> [EXTRACTED INFORMATION]
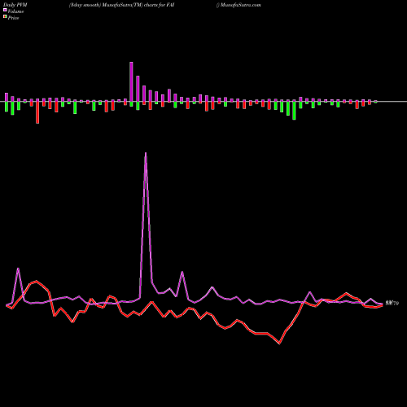Click the second magenta line spike after main peak
The width and height of the screenshot is (407, 407).
click(x=182, y=272)
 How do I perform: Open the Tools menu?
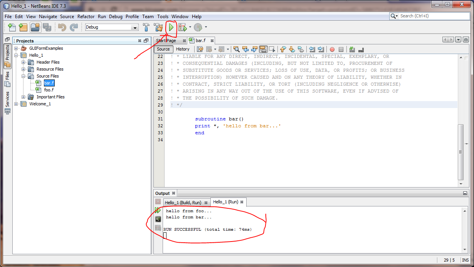162,17
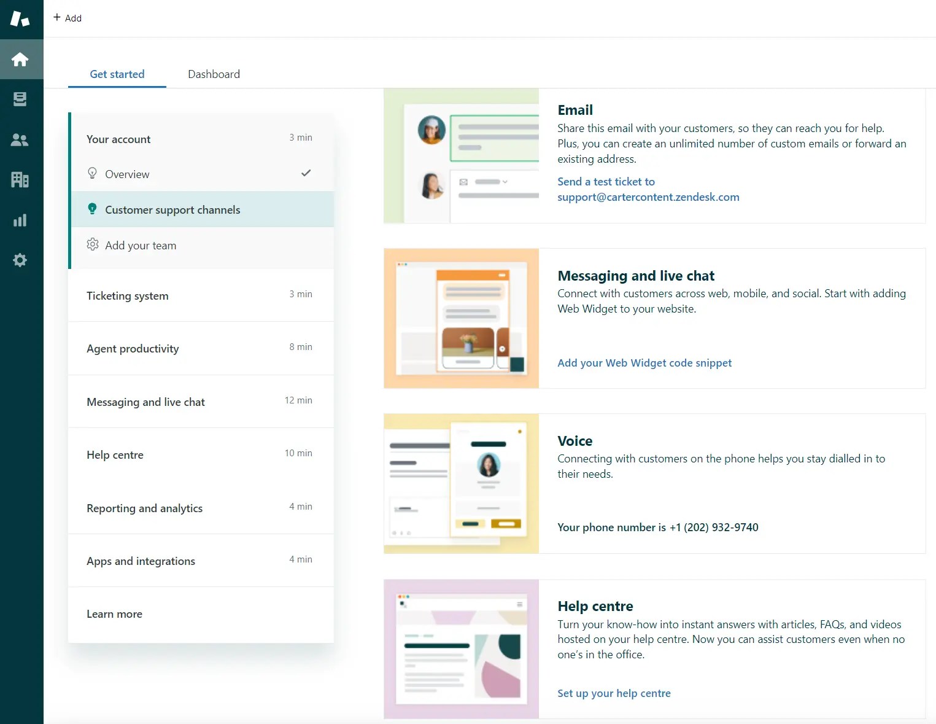936x724 pixels.
Task: Expand the Ticketing system section
Action: coord(128,295)
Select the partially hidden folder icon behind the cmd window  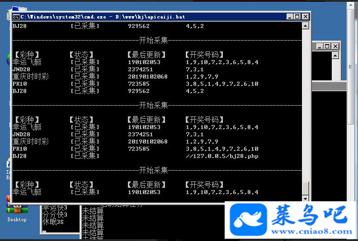pyautogui.click(x=18, y=9)
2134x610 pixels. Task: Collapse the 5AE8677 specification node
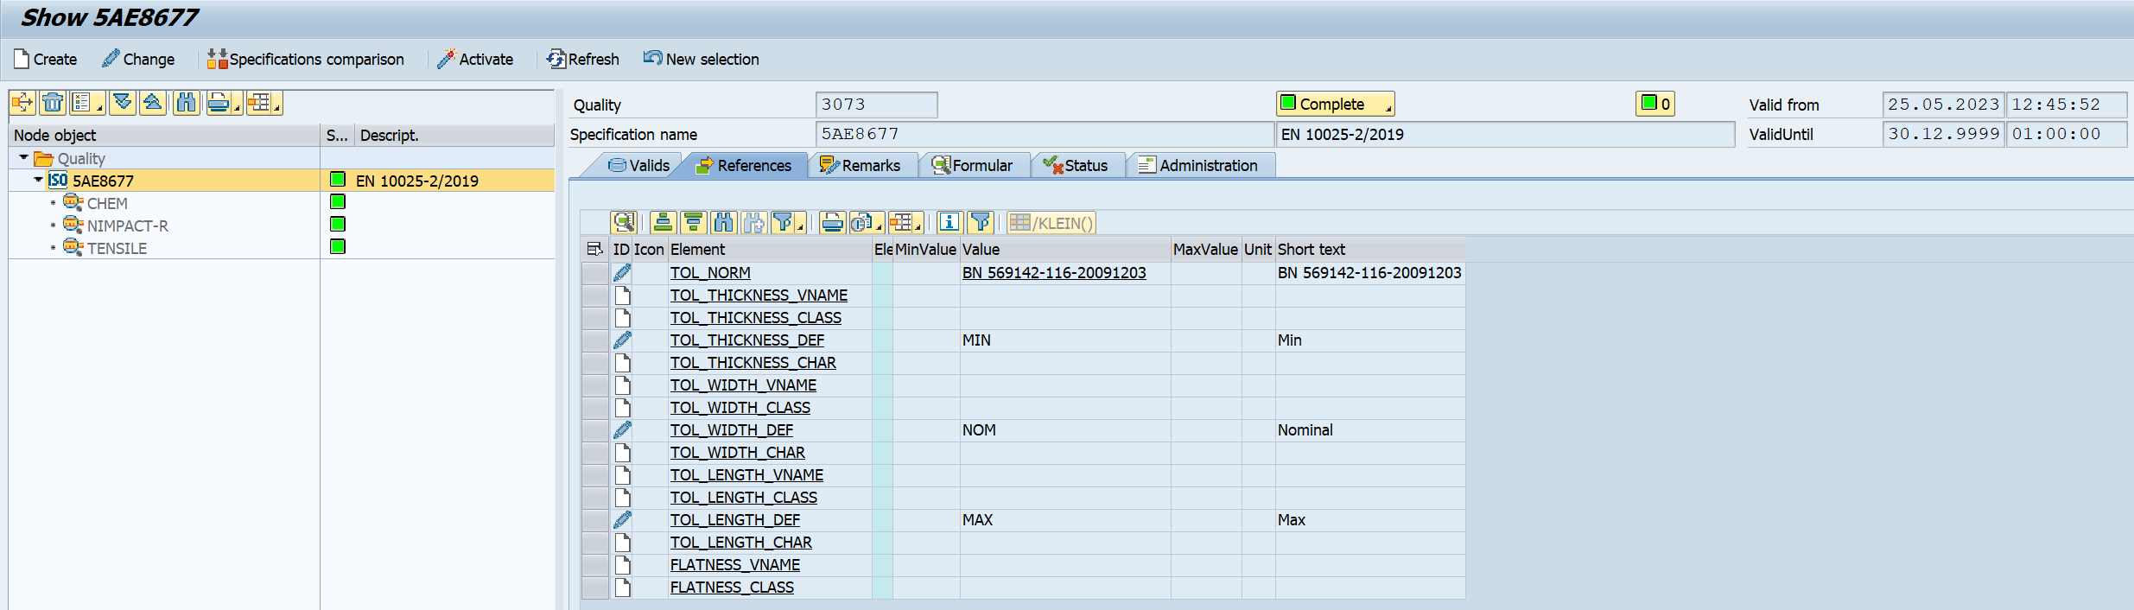(x=38, y=181)
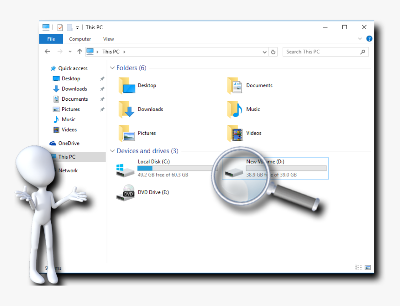This screenshot has height=306, width=400.
Task: Create a new folder via the toolbar icon
Action: point(69,27)
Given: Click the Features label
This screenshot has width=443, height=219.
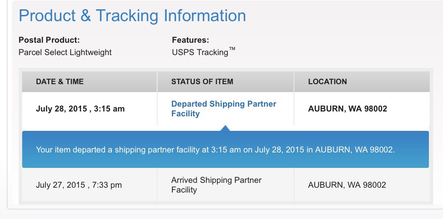Looking at the screenshot, I should coord(190,40).
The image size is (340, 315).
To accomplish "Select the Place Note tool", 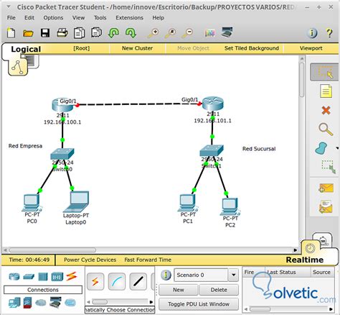I will tap(326, 91).
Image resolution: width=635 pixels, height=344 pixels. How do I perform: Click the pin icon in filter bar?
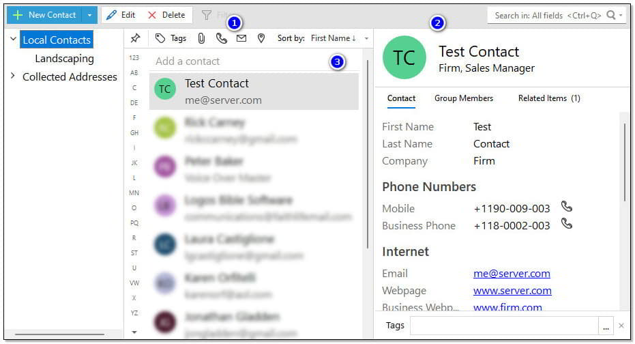coord(135,38)
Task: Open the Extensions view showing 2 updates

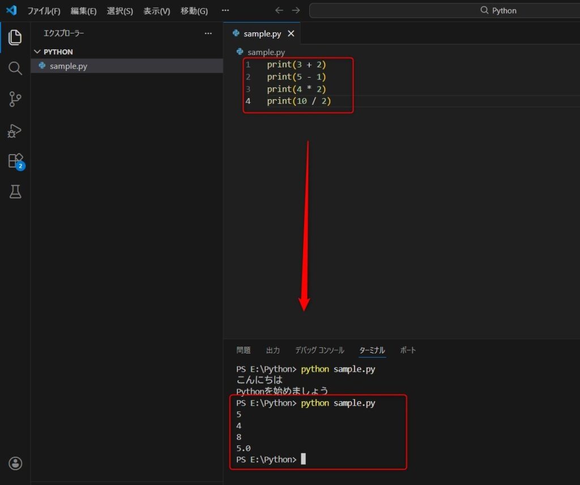Action: click(x=15, y=161)
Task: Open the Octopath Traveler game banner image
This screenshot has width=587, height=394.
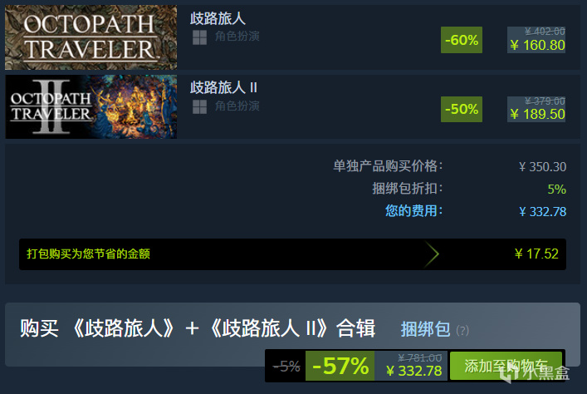Action: [x=91, y=37]
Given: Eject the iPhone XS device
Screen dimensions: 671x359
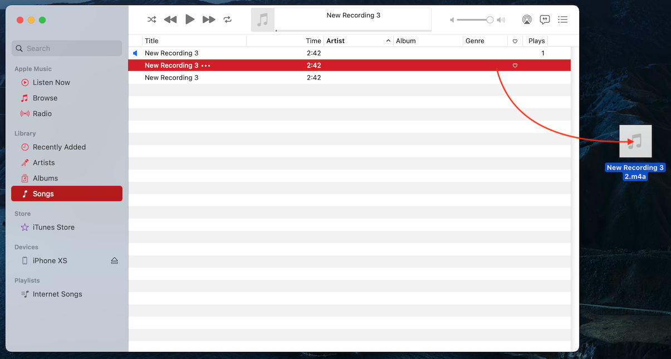Looking at the screenshot, I should coord(114,260).
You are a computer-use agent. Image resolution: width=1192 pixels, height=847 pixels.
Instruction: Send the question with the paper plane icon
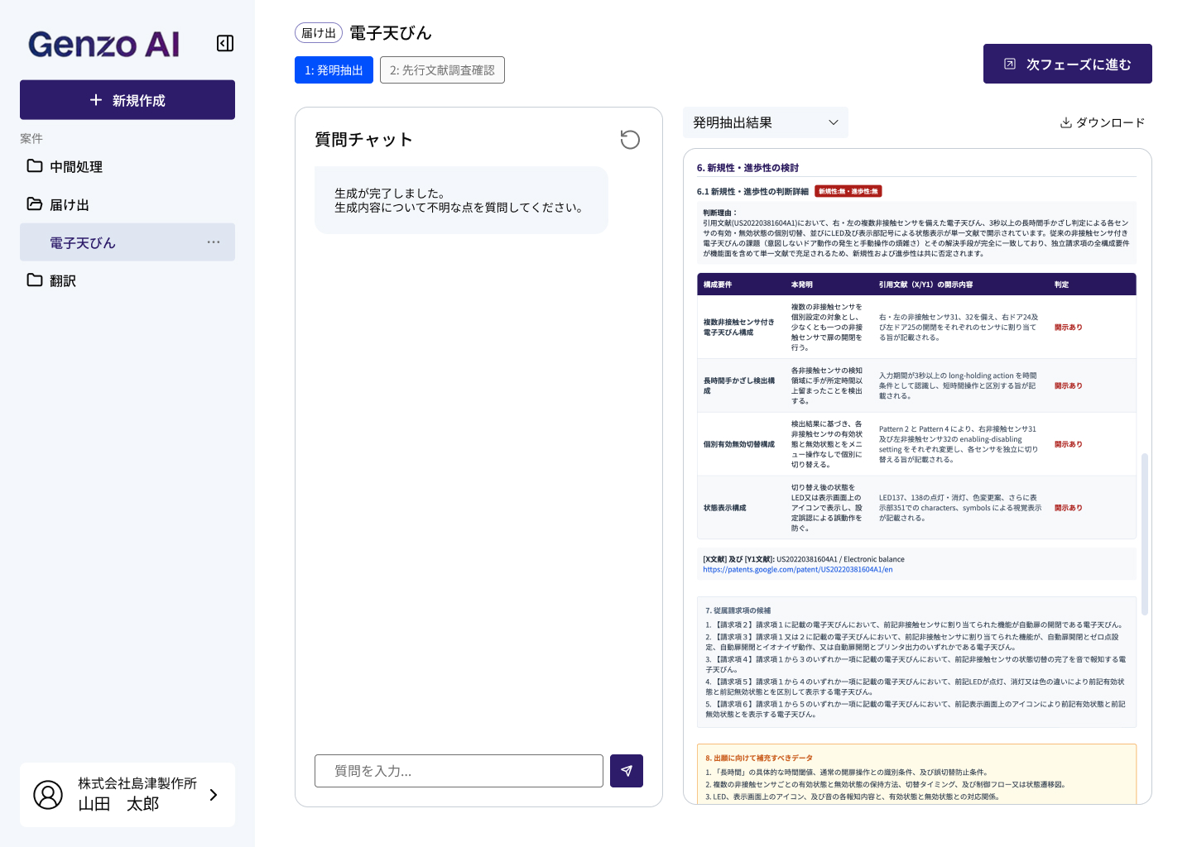(626, 770)
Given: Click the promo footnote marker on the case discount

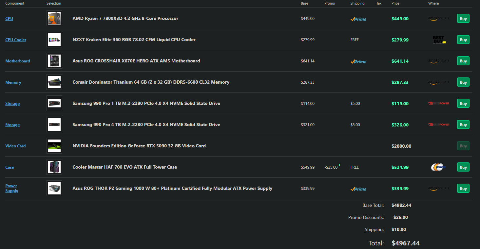Looking at the screenshot, I should coord(339,165).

> [EXERCISE AIM] Each line from the one holding "You are a computer-use" down to the end of the records is to be reproduced unaltered, and the pictures are to be omitted.

> [OUTPUT]
You are a computer-use agent. Image resolution: width=1192 pixels, height=847 pixels.
Instruction: Send the question with the paper plane icon
(626, 770)
Given: Click the promo footnote marker on the case discount

Looking at the screenshot, I should coord(339,165).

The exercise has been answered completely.